Hey my focus LED's went blurry then disappeared of my Canon 550D a few months back, i've not had time to deal with it till now and have had it on the centre focus point until know since i know the beep will mean its focused. 

I would like to know if possible how to repair this, i've looked around but the materials are aimed at the 40D and pro cameras.


----------



## BK (Oct 16, 2011)

There is a small piece of engraved plastic above the mirror called a focusing screen. The markings you see in the viewfinder are etched into the focusing screen. If it drops out of alignment then it's possible that the led for the focus point won't appear. On the 550D the screen is held in place mechanically with a brass frame that acts as a spring. 

Look at http://www.focusingscreen.com/work/550den.htm for detailed info.

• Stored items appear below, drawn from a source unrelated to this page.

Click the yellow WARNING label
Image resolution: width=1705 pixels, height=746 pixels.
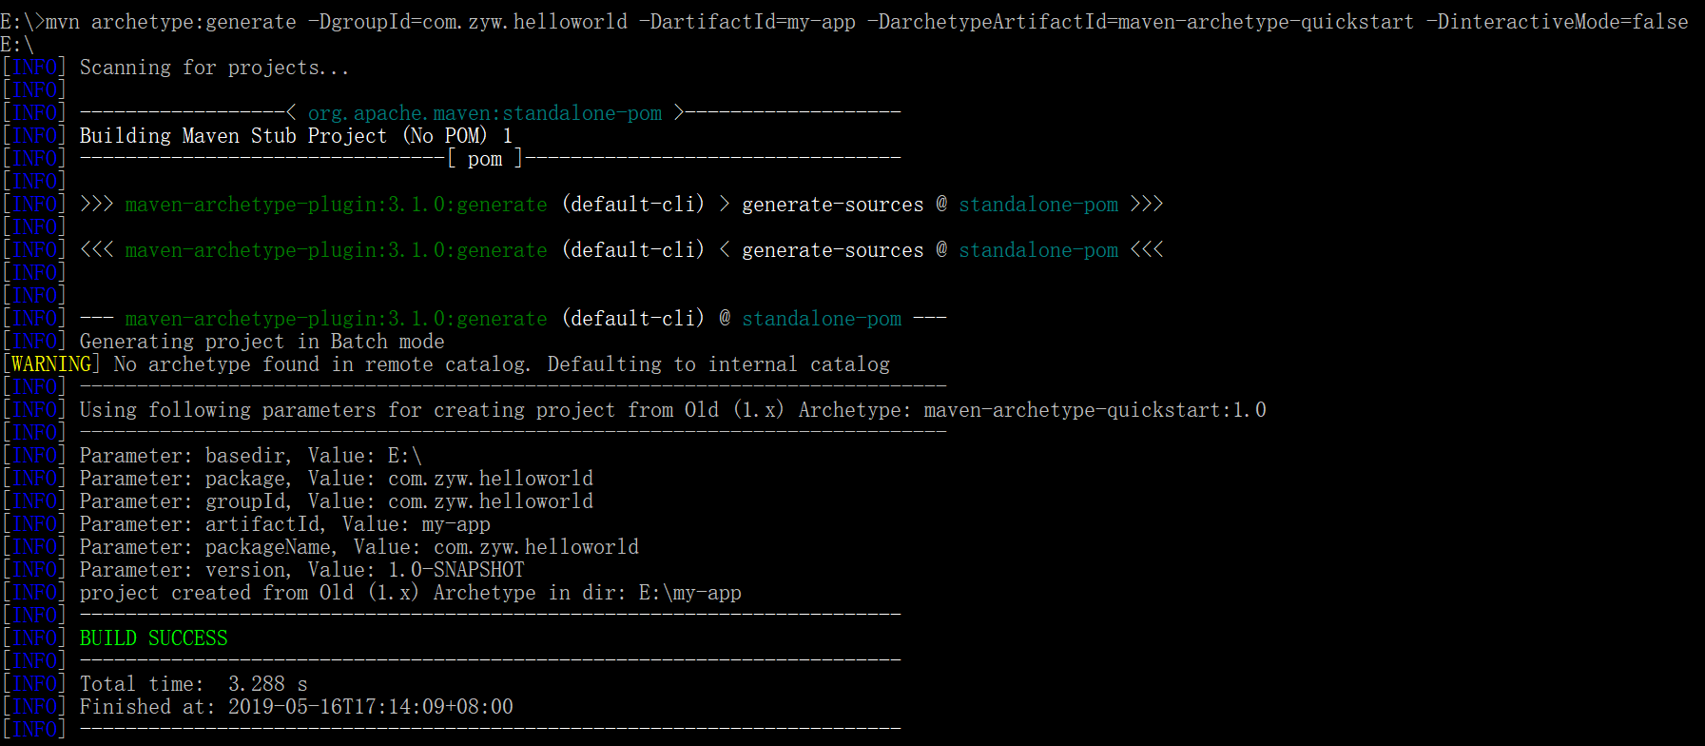point(51,363)
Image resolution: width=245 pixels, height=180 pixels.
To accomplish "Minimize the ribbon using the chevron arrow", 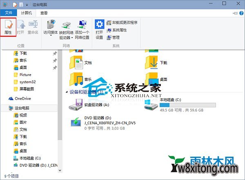I will click(x=234, y=13).
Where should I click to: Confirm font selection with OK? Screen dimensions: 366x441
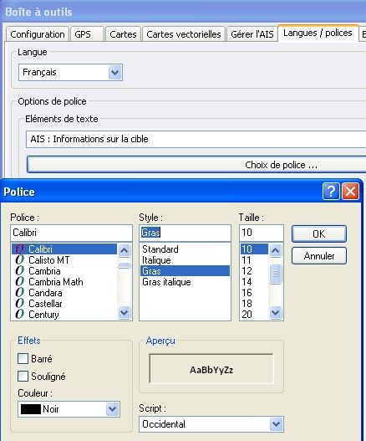pyautogui.click(x=319, y=233)
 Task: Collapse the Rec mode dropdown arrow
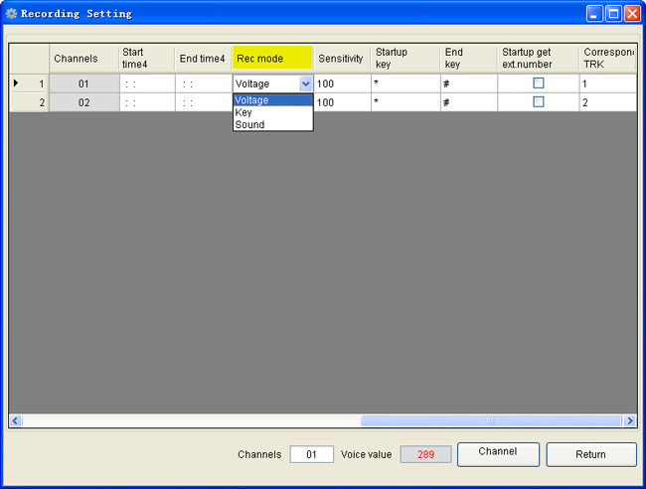tap(305, 84)
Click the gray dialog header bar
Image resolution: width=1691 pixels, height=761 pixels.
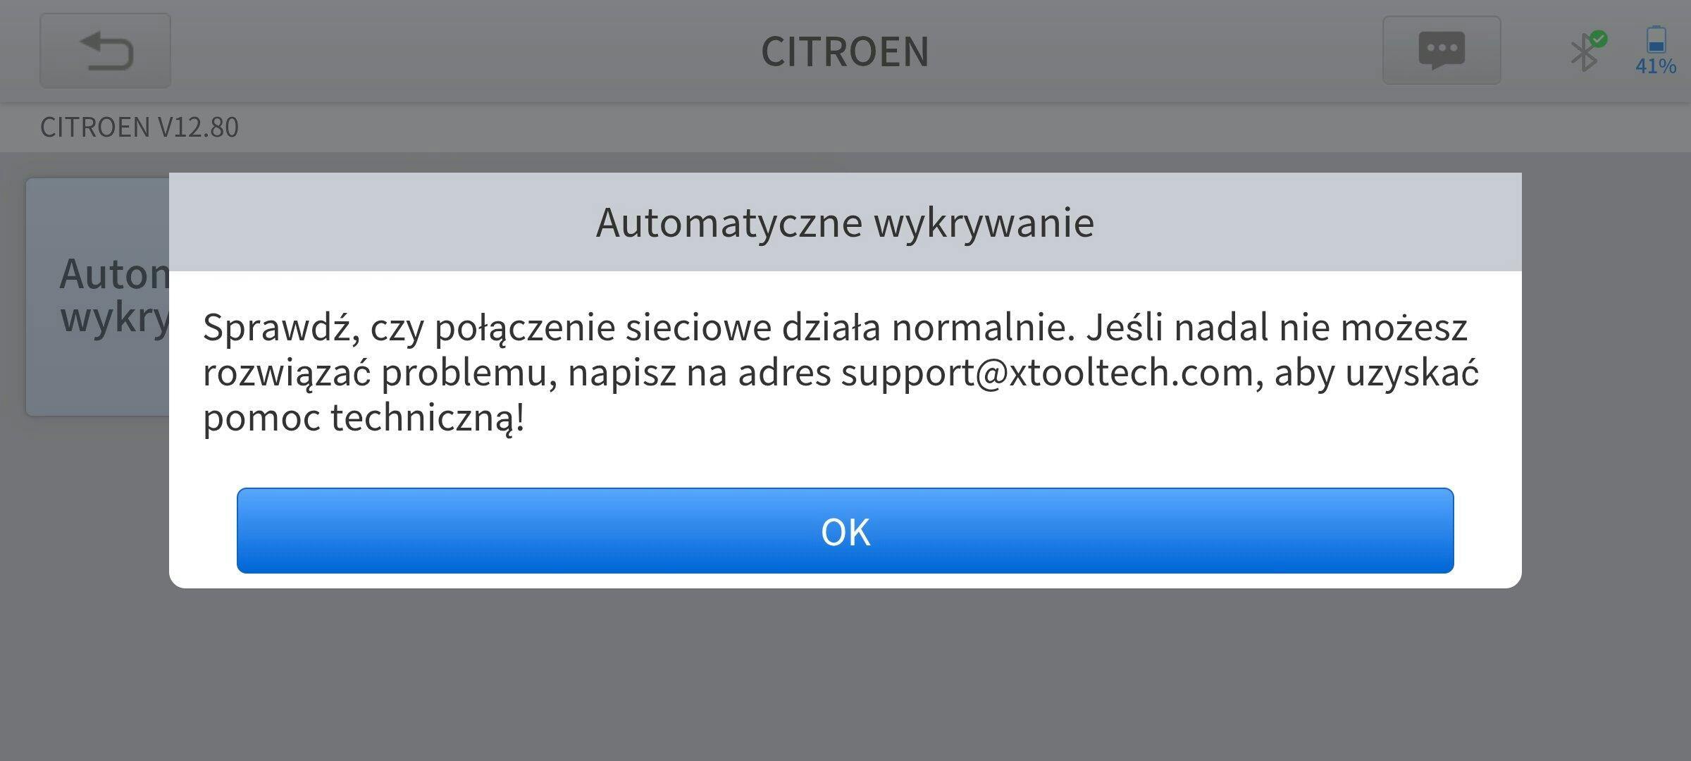(845, 222)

The problem may of course be something else entirely, but this would be a good first guess. Be very careful with the focus screen - if you look at it funny it will scratch and any fingerprints you leave will be permanent. You can get replacements from Canon Service if something goes wrong (I think they are $10-15 for a package of 6).


----------



## Mt Spokane Photography (Oct 16, 2011)

cabbit said:


> Hey my focus LED's went blurry then disappeared of my Canon 550D a few months back, i've not had time to deal with it till now and have had it on the centre focus point until know since i know the beep will mean its focused.
> 
> I would like to know if possible how to repair this, i've looked around but the materials are aimed at the 40D and pro cameras.



Do you have your camera set to single shot or AI Servo? The focus point will not light when its set to AI servo.


----------



## cabbit (Oct 16, 2011)

Its always on single shot, i don't yet know the other modes. I got the 550D so i could break a cheep camera while i try things out so things like this popping up are a great example of things i did not expect to happen but perhaps will happen and need repaired.


----------



## dr croubie (Oct 16, 2011)

If BK's right and it's the focussing screen (sounds like it to me), any *nice* camera shop guy can fix it for you in 5 minutes for no charge (assuming there's nothing else wrong).
another option is that the 'diopter' adjustment has been moved to an extreme. The diopter is a little tiny wheel sitting just next to where you put your eye to the viewfinder, check that that's pointing back near the middle.
(still, sounds like the focussing screen to me, or you've dropped it and there's a major problem with the pentamirror)


----------



## Mt Spokane Photography (Oct 16, 2011)

cabbit said:


> Its always on single shot, i don't yet know the other modes. I got the 550D so i could break a cheep camera while i try things out so things like this popping up are a great example of things i did not expect to happen but perhaps will happen and need repaired.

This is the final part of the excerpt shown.